Можно быть герцогиней или придворной дамой! Но королевой! Это слишком
высокое место!" Дитя отвечает ему пересказом евангельской притчи о
работниках на винограднике и толкованием 14-й главы "Апокалипсиса", и
прозревший отец собственными очами видит свою дочь в кругу тех, кто окружает
апокалиптического агнца. Этот богословско-схоластический спор в центре
нежнейшей лирической поэмы, полной тончайших оттенков в описании условной
райской природы, может показаться для нас чужеродным всему произведению.
Иначе должны были отнестись к нему современники этой поэмы; этот спор
касается двух важнейших проблем, занимавших богословско-философскую мысль
XIV в.: вопроса о предопределении и свободной воле и о спасении милостью
божьей или человеческими делами. К тому же спор так искусно сплетен с чисто
житейскими чувствами тоскующего отца, что составляет как бы естественный
центр всей поэмы в целом. Радость, охватившая сердце отца, когда он увидел
дочь среди блаженных ликов, "нежных, как девушки на церковной мессе",
становится беспредельной; он хочет достичь ее, он не слушает, когда она
говорит, что разделяющий их поток может быть пройден только через смерть,
бросается в сверкающие серебряными звездами струи и просыпается на зеленом
холме, у дорогой могилки.
Это произведение представляет собою поэму-видение. Прямо или через
какие-либо посредства поэма восходит, быть может, к "Роману о Розе". Есть
также некоторое соответствие между "Жемчужиной" и аллегорической итальянской
поэзией XIV в. Как и в "Божественной комедии" Данте, аллегория поднимается
здесь в сферу чистой символики; видение Беатриче в раю многими чертами
напоминает видение, описанное в "Жемчужине". Еще более близкая итальянская
параллель - четырнадцатая эклога Боккаччо ("Олимпия"), написанная им на
латинском языке после 1358 г., в которой он оплакивает свою умершую и нежно
любимую дочь. Тем не менее, вопрос о возможном влиянии этой эклоги на
английскую аллитеративную поэму остается открытым. Стилистические и
композиционные особенности "Жемчужины" позволяют признать ее одним из
наиболее изысканных произведений английской поэзии XIV в., не уступающим в
этом отношении совершенному мастерству Чосера. Обращает на себя внимание
особая обработанность ее формы. Концы и начала строф связаны вместе
сознательным употреблением в них одних и тех же слов или сочетаний их,
наподобие повторяющегося или слегка варьируемого рефрена; наличие рифмы,
определяющей форму строфы, не уничтожает аллитерации как постоянного и
хорошо обдуманного стилистического приема. Наконец, последний стих поэмы
близко воспроизводит первый и как бы замыкает ее искусное кольцевое
построение, в чем также усматривали, хотя и без достаточных оснований,
знакомство автора с техникой "Божественной комедии" Данте. Стилистическая
ткань поэмы отличается чрезвычайной пышностью, богатством красок и
сравнений, сверкающих в ее стихах.

◆ ◆ ◆

▶ [Задание A] Перепишите фрагмент статьи от слов «Иначе должны были» до слов «у дорогой могилки.» включительно, заменив «поэмы» на «баллады».
▶ [Задание B] Какие две проблемы, согласно статье, занимали богословско-философскую мысль XIV века?
▶ [Задание C] Переведите на английский язык предложение из статьи: «Стилистическая ткань поэмы отличается чрезвычайной пышностью, богатством красок и сравнений, сверкающих в ее стихах».
Записи никак не связаны со статьёй.

◆ ◆ ◆

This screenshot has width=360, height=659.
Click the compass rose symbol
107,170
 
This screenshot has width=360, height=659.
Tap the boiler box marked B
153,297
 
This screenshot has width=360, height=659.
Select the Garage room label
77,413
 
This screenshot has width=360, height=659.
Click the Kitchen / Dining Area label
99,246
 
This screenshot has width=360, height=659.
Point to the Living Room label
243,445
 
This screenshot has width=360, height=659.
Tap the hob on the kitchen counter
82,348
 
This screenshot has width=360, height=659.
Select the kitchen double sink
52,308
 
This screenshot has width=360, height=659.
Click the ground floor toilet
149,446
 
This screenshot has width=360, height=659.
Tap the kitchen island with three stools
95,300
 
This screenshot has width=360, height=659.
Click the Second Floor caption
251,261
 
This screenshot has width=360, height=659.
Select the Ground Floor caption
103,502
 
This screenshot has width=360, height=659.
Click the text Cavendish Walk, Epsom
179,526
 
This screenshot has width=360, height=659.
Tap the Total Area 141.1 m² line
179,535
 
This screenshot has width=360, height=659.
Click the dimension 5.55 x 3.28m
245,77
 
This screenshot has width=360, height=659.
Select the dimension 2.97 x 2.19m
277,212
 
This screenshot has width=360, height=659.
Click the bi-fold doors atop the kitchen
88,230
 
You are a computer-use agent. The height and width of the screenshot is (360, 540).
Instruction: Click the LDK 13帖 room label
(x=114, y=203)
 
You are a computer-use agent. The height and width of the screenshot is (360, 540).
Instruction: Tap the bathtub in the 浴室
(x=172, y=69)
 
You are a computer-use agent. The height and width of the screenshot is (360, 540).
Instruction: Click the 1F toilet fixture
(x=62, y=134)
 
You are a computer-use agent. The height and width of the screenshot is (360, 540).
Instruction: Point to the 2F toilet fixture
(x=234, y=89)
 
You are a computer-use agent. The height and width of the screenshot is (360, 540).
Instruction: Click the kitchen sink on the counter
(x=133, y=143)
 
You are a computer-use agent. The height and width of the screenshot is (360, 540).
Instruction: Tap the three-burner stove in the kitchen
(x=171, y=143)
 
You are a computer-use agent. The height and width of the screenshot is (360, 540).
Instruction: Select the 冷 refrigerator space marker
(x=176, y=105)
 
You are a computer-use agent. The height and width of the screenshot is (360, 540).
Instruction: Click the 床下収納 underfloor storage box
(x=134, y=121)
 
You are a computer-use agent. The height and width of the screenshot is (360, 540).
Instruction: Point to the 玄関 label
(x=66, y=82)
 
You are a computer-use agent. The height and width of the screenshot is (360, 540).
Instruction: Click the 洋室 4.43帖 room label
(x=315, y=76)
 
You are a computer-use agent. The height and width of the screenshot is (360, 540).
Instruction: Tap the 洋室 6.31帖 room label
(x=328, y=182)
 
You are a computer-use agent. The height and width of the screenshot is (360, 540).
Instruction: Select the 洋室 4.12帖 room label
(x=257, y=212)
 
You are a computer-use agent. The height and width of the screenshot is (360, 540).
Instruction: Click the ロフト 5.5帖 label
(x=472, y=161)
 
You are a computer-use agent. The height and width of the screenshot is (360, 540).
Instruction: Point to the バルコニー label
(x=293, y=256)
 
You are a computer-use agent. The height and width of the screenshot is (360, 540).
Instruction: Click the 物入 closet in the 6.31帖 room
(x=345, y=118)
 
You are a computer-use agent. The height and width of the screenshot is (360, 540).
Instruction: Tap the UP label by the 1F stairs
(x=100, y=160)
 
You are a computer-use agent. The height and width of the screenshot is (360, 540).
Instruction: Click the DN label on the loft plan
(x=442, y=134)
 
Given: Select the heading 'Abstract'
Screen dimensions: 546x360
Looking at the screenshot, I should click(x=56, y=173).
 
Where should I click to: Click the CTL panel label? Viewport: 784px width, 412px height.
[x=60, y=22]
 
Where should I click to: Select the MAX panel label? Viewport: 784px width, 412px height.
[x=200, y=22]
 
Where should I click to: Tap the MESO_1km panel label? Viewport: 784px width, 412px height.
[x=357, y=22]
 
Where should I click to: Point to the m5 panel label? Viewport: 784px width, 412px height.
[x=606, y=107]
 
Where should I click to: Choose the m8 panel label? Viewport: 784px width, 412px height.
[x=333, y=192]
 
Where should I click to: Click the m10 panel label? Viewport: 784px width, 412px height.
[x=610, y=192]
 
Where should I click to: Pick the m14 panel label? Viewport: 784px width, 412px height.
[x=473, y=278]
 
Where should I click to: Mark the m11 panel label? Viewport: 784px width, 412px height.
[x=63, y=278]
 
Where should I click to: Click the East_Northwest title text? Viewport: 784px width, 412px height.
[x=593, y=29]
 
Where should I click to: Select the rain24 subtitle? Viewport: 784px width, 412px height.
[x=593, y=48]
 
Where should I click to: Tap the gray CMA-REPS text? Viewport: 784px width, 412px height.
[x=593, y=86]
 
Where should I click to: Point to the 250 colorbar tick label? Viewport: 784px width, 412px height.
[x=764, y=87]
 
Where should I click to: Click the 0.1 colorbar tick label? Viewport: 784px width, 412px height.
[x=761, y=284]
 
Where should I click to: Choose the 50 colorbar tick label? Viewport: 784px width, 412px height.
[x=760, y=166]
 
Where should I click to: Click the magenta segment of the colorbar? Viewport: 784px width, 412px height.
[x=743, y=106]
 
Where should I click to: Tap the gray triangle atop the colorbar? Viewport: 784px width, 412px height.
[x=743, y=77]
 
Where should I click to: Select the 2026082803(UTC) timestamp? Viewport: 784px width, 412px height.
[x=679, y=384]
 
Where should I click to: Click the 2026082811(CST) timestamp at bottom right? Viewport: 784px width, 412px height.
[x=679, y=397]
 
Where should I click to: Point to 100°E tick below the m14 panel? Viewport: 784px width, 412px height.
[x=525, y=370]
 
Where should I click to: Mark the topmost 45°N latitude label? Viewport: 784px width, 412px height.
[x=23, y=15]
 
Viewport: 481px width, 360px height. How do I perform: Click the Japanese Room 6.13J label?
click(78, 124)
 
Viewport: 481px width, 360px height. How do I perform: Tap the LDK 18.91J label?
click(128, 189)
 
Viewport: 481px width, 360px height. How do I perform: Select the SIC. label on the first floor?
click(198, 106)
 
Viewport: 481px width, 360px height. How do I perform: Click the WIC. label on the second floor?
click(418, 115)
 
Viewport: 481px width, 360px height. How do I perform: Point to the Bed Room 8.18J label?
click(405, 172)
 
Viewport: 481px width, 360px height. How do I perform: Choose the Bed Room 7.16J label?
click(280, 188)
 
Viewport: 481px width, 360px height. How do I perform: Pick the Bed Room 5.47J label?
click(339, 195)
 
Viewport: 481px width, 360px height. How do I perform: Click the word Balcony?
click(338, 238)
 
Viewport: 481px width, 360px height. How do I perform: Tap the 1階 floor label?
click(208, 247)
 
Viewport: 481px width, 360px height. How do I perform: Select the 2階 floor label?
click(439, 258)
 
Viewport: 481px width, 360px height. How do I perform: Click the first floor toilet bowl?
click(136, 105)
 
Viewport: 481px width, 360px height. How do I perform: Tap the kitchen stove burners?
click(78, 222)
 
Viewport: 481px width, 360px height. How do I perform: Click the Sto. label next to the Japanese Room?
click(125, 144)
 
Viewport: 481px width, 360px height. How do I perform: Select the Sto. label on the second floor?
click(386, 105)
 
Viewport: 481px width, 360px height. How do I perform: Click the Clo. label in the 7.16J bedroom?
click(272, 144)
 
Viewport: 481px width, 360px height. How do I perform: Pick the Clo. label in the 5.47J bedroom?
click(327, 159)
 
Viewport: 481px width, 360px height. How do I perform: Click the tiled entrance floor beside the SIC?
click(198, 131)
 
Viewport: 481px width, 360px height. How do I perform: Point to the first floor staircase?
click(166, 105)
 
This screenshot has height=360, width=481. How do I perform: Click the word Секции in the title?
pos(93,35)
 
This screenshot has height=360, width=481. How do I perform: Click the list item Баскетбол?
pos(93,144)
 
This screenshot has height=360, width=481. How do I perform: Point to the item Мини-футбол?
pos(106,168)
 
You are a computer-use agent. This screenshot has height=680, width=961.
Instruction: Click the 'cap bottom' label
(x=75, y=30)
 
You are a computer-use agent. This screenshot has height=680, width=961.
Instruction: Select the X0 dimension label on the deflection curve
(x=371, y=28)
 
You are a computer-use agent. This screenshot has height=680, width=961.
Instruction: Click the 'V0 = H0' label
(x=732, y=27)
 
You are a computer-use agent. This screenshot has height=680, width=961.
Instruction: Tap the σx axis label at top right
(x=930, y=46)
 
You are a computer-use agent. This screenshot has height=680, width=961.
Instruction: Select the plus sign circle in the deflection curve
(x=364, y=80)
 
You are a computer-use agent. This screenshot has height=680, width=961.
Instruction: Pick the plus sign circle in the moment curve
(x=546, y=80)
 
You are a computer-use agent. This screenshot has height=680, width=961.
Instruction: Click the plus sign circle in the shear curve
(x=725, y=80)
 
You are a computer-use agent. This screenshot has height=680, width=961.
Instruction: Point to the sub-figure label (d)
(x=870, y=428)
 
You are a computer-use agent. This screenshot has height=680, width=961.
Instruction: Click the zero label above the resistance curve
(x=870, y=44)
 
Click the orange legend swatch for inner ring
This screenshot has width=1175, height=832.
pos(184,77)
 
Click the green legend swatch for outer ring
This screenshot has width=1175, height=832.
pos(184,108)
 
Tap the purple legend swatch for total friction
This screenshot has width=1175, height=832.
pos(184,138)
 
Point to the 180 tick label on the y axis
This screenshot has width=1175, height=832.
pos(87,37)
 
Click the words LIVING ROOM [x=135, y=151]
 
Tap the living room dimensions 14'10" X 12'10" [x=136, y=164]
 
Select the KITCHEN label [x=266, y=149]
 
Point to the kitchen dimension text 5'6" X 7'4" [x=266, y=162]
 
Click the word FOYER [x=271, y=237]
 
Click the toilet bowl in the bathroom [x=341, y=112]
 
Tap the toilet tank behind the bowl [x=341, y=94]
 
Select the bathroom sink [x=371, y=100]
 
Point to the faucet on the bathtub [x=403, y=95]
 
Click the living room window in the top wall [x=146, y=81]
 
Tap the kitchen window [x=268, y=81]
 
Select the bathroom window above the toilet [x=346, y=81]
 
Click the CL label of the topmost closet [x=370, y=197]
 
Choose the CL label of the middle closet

◆ ◆ ◆

▶ [Полный ответ A]
Иначе должны были отнестись к нему современники этой баллады; этот спор
касается двух важнейших проблем, занимавших богословско-философскую мысль
XIV в.: вопроса о предопределении и свободной воле и о спасении милостью
божьей или человеческими делами. К тому же спор так искусно сплетен с чисто
житейскими чувствами тоскующего отца, что составляет как бы естественный
центр всей баллады в целом. Радость, охватившая сердце отца, когда он увидел
дочь среди блаженных ликов, "нежных, как девушки на церковной мессе",
становится беспредельной; он хочет достичь ее, он не слушает, когда она
говорит, что разделяющий их поток может быть пройден только через смерть,
бросается в сверкающие серебряными звездами струи и просыпается на зеленом
холме, у дорогой могилки.

▶ [Полный ответ B] Вопрос о предопределении и свободной воле и вопрос о спасении милостью божьей или человеческими делами.

▶ [Полный ответ C] The stylistic fabric of the poem is distinguished by extraordinary splendor and a wealth of colors and comparisons that sparkle in its verses.